Si la profession siège au conseil d’administration de chaque établissement, il ne s’agit pas de créer des formations à la carte : « Nous dépendons d’un système académique, il est difficile de mettre en place de nouvelles formations », explique Daniel Sintès, proviseur du lycée de Pamiers, néanmoins, l’établissement peut moduler les formations existantes en rapport avec l’évolution du territoire. À Carcassonne, on a vécu la campagne d’arrachage des vignes en 2006 : « La question de la reconversion s’est posée à ce moment-là », reconnaît Pascal Trouche, proviseur adjoint au lycée Charlemagne. Si les velléités de la profession, de développer des filières restées marginales sur le département, n’ont pas encore trouvé d’écho au lycée, l’établissement suit les évolutions de près et intègre parfois des modules au sein des cursus de formations professionnelles et pour adultes.
Le retour du terroir
Les véritables évolutions se produisent au sein des formations existantes : « Depuis 2006, on assiste à une remise en avant de l’agronomie, chaque agriculteur devra désormais s’approprier son propre territoire », indique Pascal Trouche, en clair, il ne s’agit plus de reproduire un modèle unique venu d’en haut. Cette notion de terroir, souvent galvaudée, vient s’enraciner au sein des cursus, en général les établissements d’enseignement agricole n’ont pas attendu le Grenelle de l’environnement pour se mettre à la page.

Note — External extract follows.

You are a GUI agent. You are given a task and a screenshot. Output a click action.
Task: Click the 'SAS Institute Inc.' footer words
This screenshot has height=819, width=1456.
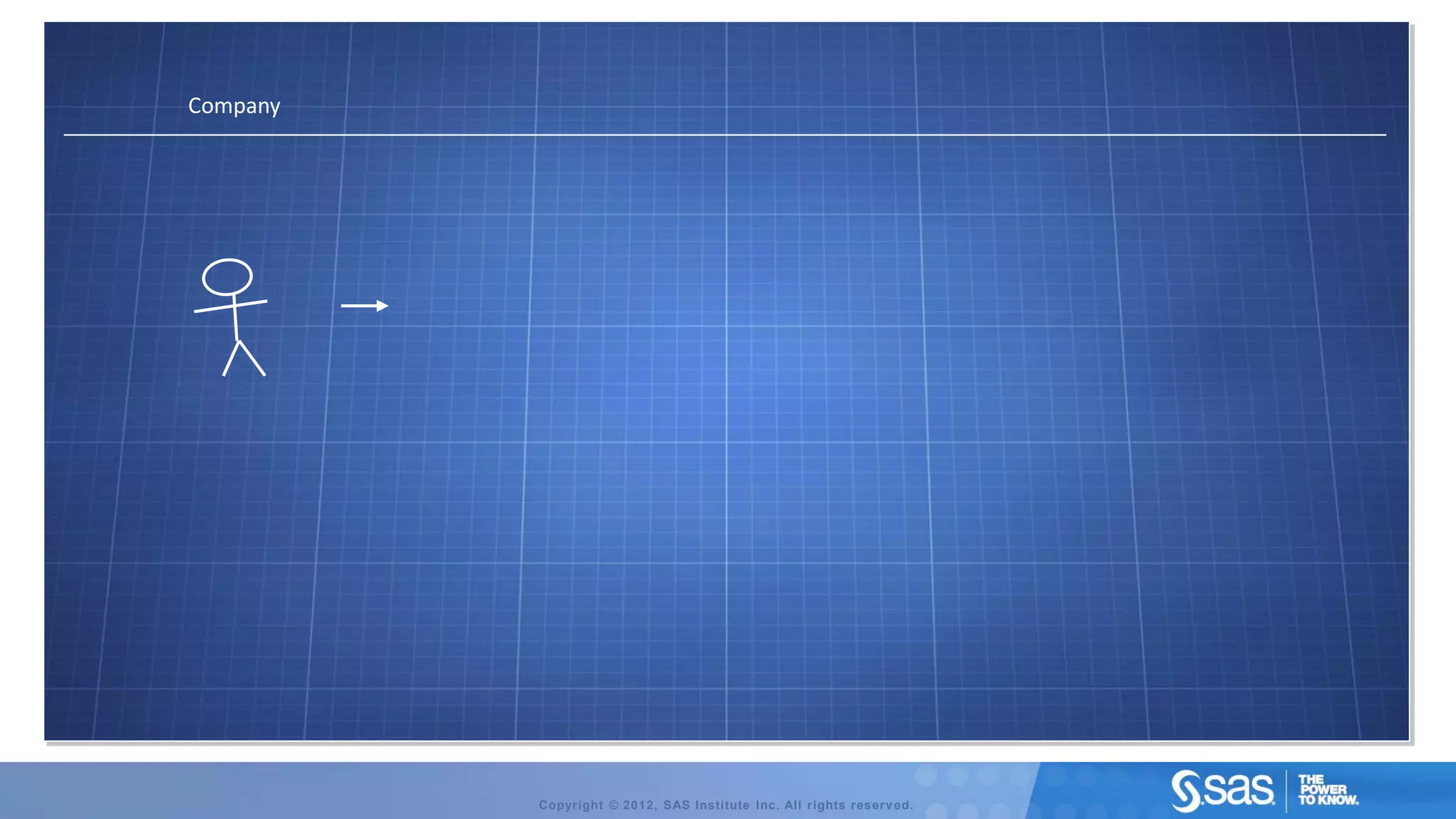pyautogui.click(x=721, y=805)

À Pamiers, l’établissement a adopté l’Agenda 21 depuis 2002 dans son enseignement comme dans son fonctionnement : « Nous étions un des piliers d’une expérimentation nationale sur le développement durable », se félicite Daniel Sintès qui a mis en place des mesures agro-environnementales sur l’exploitation. « L’agronomie est une discipline qui a besoin de temps, on a mis cinquante ans à détruire les sols, il nous faudra plus de temps pour les restaurer », prévient Pascal Trouche dont l’établissement effectue des comparatifs entre les agricultures intensive, raisonnée et biologique. Il appartient par la suite, au futur agriculteur, de choisir, sachant que tous les diplômes proposés à Carcassonne intègrent la filière agrobiologique.
Si le climat paraît favorable à la reconversion, l’histoire, et surtout les habitudes, pèsent parfois sur les choix : « Avec la bio, on va parfois à l’encontre de pratiques qui durent depuis près de soixante-dix ans, et sont devenues ancestrales », de plus, les réponses se sont avérées plus complexes. La question des organismes génétiquement modifiés est abordée dans le cadre de la génétique, et à Carcassonne, l’enseignement y fait intervenir un zeste de philosophie : « Nous abordons les enjeux de l’alimentation à l’échelle mondiale, mais aussi la controverse, un enseignant de philosophie intervient sur le sujet. » Selon Pascal Trouche, il s’agit de donner le champ, des possibles sans apporter de conclusion définitive : « L’agriculture, ce n’est pas de l’industrie, c’est vivant et l’on ne produit pas des boîtes de conserve », voilà qui n’est pas forcément compatible avec une économie qui ne s’appuie que sur le court terme.